Doch warum Bocksbeutel in Baden?
Ganz einfach: Der damalige Herr auf Schloss Neuweier, Freiherr Franz-Philipp Knebel von Katzenellenbogen, brachte um 1782 den Bocksbeutel aus seiner fränkischen Heimat mit. Seine Familie hatte das Schloss schon 1615 erworben. Er verfügte, mehr Riesling anzubauen und ließ diese Weine in die ihm vertrauten Bocksbeutelflaschen füllen. Und warum gibt es überhaupt diese Flaschenform? Auch ganz einfach: Ein Bocksbeutel kann nicht wegrollen und ist, so flach wie er ist, besser zu transportieren.
Die besten Weine kommen in den Bocksbeutel
Die Baden-Badener Winzergenossenschaft hat für hochwertige Riesling- und Spätburgunder-Weine speziell aus einer ihrer besten Weinlagen die „Collection Stich den Buben“ zusammengestellt.

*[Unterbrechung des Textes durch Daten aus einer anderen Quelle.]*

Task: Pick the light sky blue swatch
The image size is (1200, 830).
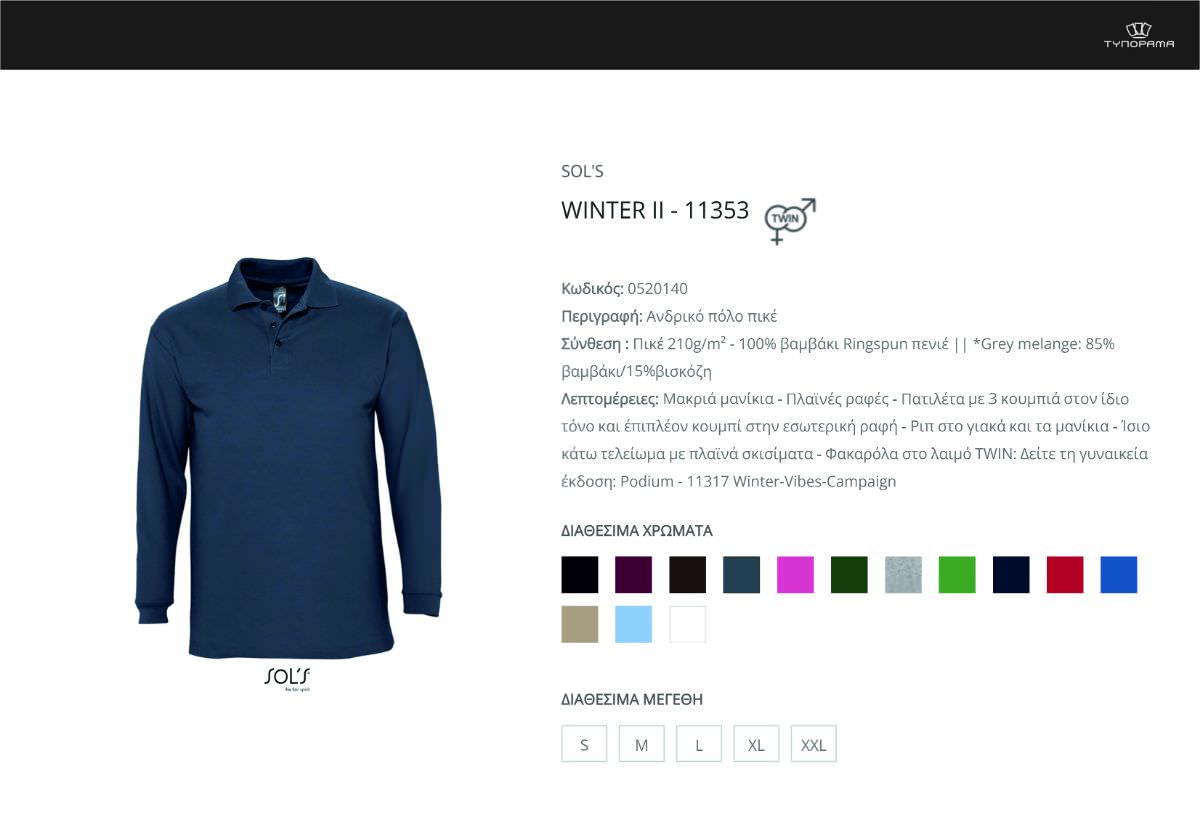Action: (x=634, y=625)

Wer bei diesem Namen an das Kartenspiel Skat denkt, liegt nicht ganz richtig. Denn im Jahre 1474 hatte Markgraf Karl von Baden einen ausgezeichneten Koch. Und der trug den klangvollen Namen „Hans StichdenBuben“. Der Markgraf war so sehr von den Künsten dieses Meisterkochs angetan, dass er ihm aus Dankbarkeit beziehungsweise als Anerkennung für seine „getruwen willigen Dienste“ zwölf „Steckhaufen“ (rund 30 Ar) Reben in der unmittelbaren Nähe der Kurstadt Baden-Baden als Lehen übergab. Die Weinberglage StichdenBuben war geboren.
Woher kommt der Name „Bocksbeutel“?
Darüber streiten sich die Gelehrten. Einige glauben, dass die Bezeichnung aus dem niederdeutschen Wort „Booksbüdel“, also einem Bücherbeutel, einem Überzug für Gebets- oder Gesangsbücher, abgeleitet wurde. Andere Experten nennen als Wortherkunft die Ähnlichkeit zum Hodensack eines Bockes. Der Vergleich lässt sich aus dem täglichen Umgang der ländlichen Bevölkerung mit dem volkstümlichen Tier erklären. Zudem gibt es schon seit jeher eine Verbindung zwischen Wein und Bock, war er doch schon in der antiken Mythologie das Begleittier des Weingottes Dionysos. Bis heute lässt sich die Herkunft des Wortes jedoch nicht genau erschließen.